Une règle née par accident
Le filibuster n’a pas été prévu par la Constitution : le texte fondateur se contente d’autoriser chaque chambre (la Chambre des représentants et le Sénat) à fixer ses propres règles. Selon senate.gov, l’origine du filibuster remonte à 1806, lorsque le vice-président Aaron Burr suggéra de simplifier le règlement du Sénat.
En supprimant par inadvertance la règle permettant de clore un débat à la majorité simple, il créa sans le savoir un vide qui rendit les discussions potentiellement illimitées. La première obstruction officielle est enregistrée en 1841, lors d’un débat sur la création d’une banque nationale.

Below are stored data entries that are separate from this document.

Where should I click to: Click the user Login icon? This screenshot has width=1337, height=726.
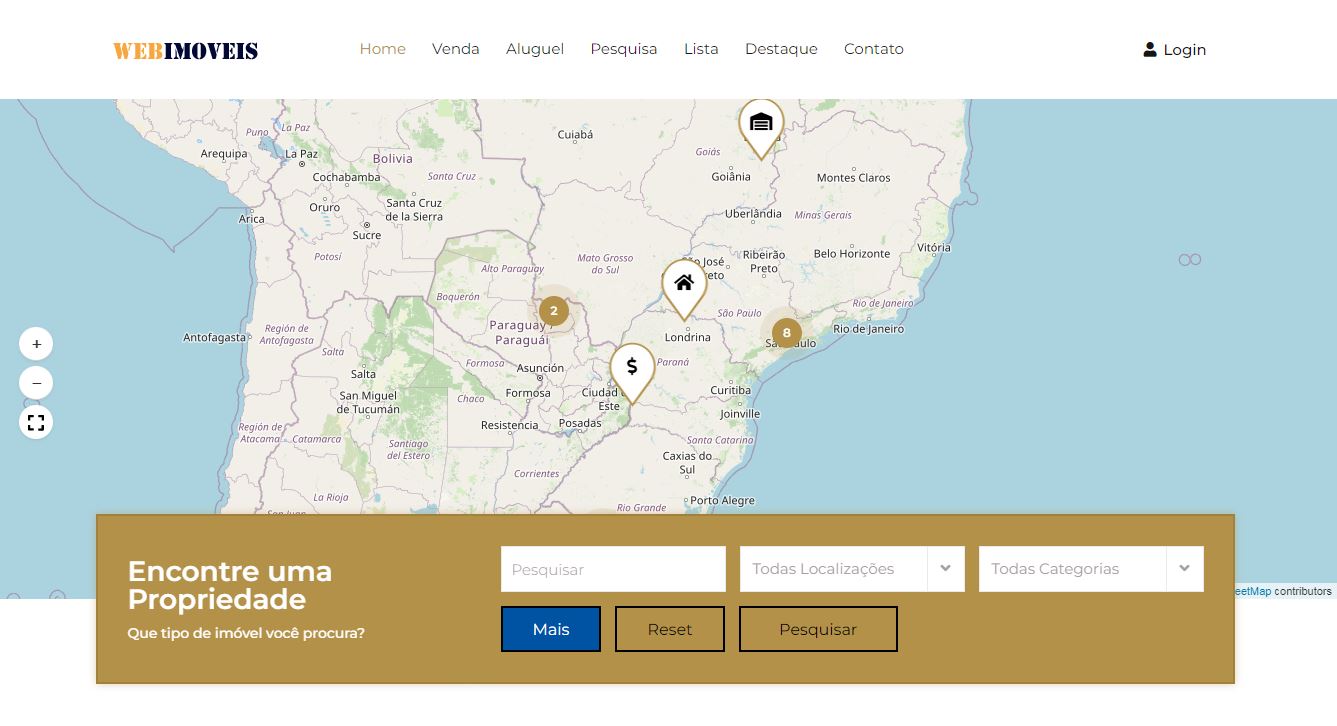pos(1150,49)
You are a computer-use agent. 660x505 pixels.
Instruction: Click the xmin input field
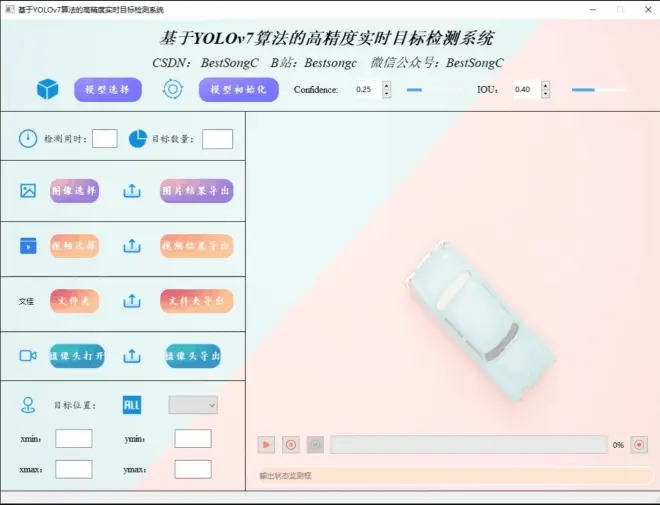tap(74, 439)
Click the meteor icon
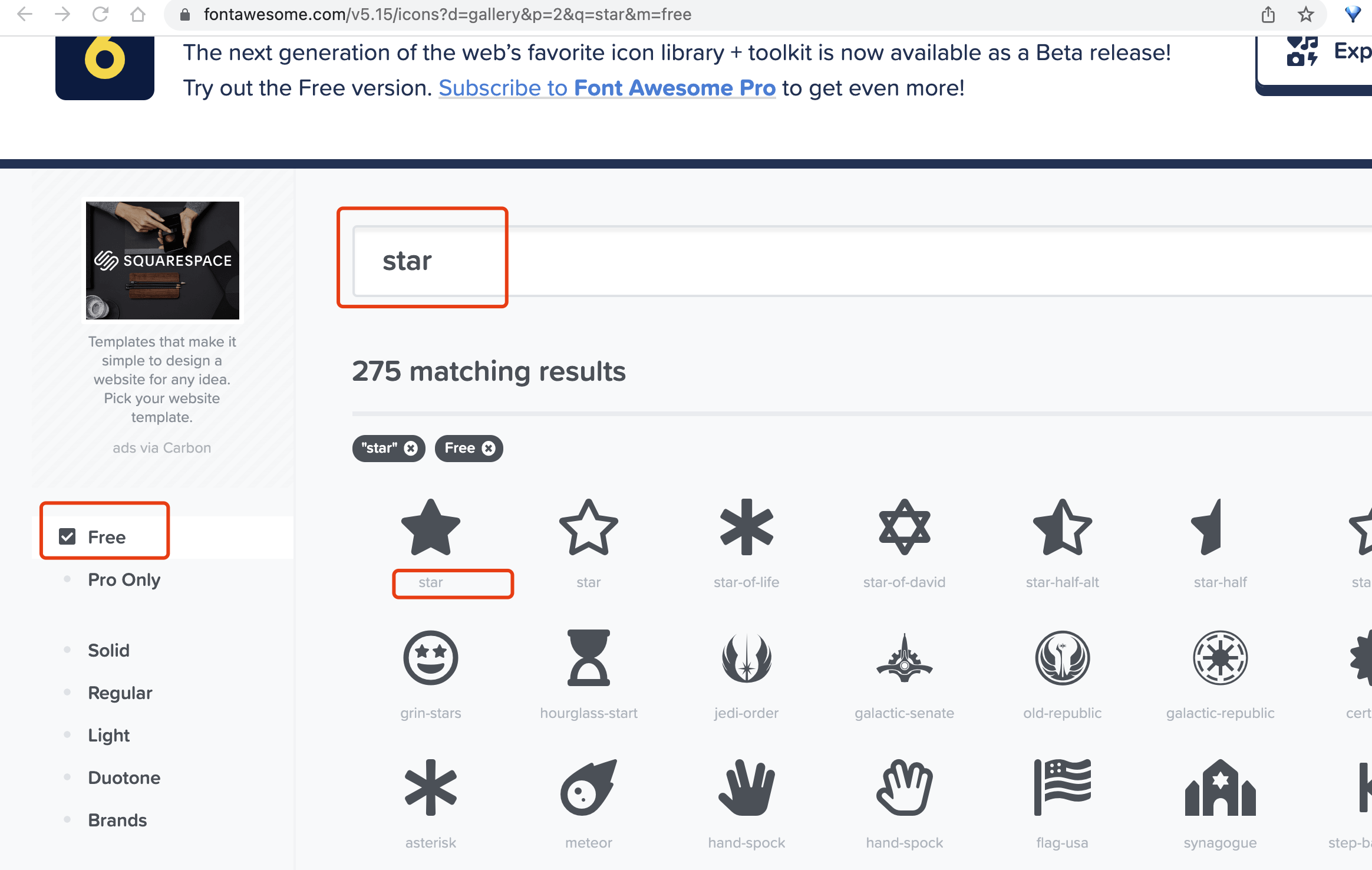 588,788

En 1917, sous la présidence de Woodrow Wilson, le Sénat adopte la règle de la « clôture » (Rule XXII) : il faut alors les deux tiers des voix pour mettre fin à un débat. En 1975, le seuil est abaissé à trois-cinquièmes (60 voix) – la règle actuelle.
Toujours selon le site du Sénat, cette réforme visait à fluidifier les débats, mais elle a paradoxalement rendu le filibuster plus fréquent et plus facile à déclencher.
Un mot d’origine pirate
Le mot filibuster vient de l’espagnol filibustero (littéralement «flibustier»), qui désignait à l’origine les corsaires et aventuriers du XVIᵉ siècle attaquant les navires marchands dans les Caraïbes.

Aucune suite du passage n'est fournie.